During the 1980s Ramey composed his Cossack Variations: 13 variations on a tune he had discovered on a postcard during a trip to Russia. In keeping with the romantic approach to this form, the theme is readily apparent during the early variations, but becomes increasingly fragmented and camouflaged as they proceed. But despite the traditional formal approach, the character of the variations remains consistent with Ramey’s style and language.

In 1967 Ramey had begun his exploration of serialism with a book of Epigrams. In 1986 he returned to the aphoristic approach with nine additional pieces, comprising a second book of Epigrams. Each piece, averaging less than two minutes in duration, attempts to evoke a particular expressive attitude. As with the other music on the disc, most of these pieces are quite virtuosic and highly challenging for the performer, while their consistently dissonant language makes discerning the explicitly identified character of each piece quite difficult for the listener.

Ramey composed the Lament for Richard III in 2001, after immersing himself in the play, in a variety of related commentaries, and in a number of productions of Shakespeare’s work. An attempt at a character study of the monstrous ruler, the six-minute piece paints a grim portrait. But here Ramey’s consistently harsh approach lacks nuance, so that the character seems to undergo a clubbing, rather than an evocation or elucidation.

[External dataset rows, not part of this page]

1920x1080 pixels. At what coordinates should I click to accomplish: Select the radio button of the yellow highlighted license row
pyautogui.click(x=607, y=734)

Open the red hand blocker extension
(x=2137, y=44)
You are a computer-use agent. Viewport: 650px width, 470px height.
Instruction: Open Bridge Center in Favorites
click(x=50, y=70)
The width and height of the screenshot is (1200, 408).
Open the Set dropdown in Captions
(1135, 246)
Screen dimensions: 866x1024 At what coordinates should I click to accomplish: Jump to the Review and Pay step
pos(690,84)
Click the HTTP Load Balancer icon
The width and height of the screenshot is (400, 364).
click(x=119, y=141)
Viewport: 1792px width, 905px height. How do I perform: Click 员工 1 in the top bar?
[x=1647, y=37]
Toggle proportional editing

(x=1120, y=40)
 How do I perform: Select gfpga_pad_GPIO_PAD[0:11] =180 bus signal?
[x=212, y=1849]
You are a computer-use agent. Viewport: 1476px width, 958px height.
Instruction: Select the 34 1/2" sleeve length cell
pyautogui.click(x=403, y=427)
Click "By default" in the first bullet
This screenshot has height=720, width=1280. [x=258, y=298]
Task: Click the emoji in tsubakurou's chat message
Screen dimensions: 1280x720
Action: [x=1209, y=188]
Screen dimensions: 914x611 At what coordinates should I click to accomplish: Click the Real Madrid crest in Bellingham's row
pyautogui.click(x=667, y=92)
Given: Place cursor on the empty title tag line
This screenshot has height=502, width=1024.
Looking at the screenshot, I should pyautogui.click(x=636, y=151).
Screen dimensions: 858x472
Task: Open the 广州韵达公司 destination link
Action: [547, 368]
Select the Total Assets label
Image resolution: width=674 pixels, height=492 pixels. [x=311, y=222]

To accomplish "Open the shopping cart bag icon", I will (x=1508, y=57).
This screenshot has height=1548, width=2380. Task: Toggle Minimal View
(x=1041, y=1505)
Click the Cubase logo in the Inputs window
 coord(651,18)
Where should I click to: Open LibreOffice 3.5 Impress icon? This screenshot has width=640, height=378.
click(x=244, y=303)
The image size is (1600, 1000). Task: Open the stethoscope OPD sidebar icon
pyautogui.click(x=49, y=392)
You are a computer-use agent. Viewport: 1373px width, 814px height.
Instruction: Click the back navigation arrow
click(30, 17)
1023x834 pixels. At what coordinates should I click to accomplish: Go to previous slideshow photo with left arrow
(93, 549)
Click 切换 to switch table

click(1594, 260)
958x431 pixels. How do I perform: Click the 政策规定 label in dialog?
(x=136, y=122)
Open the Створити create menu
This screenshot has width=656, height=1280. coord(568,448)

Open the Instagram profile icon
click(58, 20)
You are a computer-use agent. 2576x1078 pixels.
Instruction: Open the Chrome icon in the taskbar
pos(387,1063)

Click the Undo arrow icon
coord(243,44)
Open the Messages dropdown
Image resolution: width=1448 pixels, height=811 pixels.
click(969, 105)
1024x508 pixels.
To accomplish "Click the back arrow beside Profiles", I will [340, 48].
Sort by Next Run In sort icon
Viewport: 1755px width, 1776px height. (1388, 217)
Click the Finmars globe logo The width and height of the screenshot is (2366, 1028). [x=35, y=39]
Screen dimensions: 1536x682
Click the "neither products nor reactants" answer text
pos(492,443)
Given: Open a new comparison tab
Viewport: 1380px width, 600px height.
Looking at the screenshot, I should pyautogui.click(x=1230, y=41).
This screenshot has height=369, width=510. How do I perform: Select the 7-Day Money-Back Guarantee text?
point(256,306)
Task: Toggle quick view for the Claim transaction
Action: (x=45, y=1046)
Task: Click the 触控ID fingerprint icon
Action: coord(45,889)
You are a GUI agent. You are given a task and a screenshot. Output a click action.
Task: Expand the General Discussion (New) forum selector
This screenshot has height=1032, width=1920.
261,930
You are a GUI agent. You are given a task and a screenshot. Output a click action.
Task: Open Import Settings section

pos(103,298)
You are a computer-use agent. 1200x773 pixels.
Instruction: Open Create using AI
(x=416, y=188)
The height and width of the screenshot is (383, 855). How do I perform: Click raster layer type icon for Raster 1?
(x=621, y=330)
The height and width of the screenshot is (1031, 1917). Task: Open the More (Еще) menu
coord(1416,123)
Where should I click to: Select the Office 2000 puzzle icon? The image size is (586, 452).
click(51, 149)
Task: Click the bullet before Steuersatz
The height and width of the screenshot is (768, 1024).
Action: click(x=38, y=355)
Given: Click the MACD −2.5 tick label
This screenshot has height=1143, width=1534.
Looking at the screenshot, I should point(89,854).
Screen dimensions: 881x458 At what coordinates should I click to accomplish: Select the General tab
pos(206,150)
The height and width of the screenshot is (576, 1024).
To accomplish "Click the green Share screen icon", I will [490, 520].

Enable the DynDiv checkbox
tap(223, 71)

Ramey’s Piano Sonata No. 7 was completed in 2011. An ambitious work in three movements comprising 17 minutes in duration, it is only a little less strident harmonically than most of the music presented on this disc. Nevertheless, I find it to be the composer’s most convincing and personal work, of those known to me. It embraces a musical language of considerably greater breadth than most of his earlier compositions, allowing for a more multidimensional expression, enhanced by the kind of nuance I found lacking in the Richard III piece noted above.

Ramey is most fortunate in having a commentator of Folkman’s caliber to discuss his music in some depth, and in having a pianist whose renditions he can endorse as “absolute perfection.” Therefore one can state confidently that this release, along with its predecessors, make the best possible case for Phillip Ramey as a composer of considerable stature.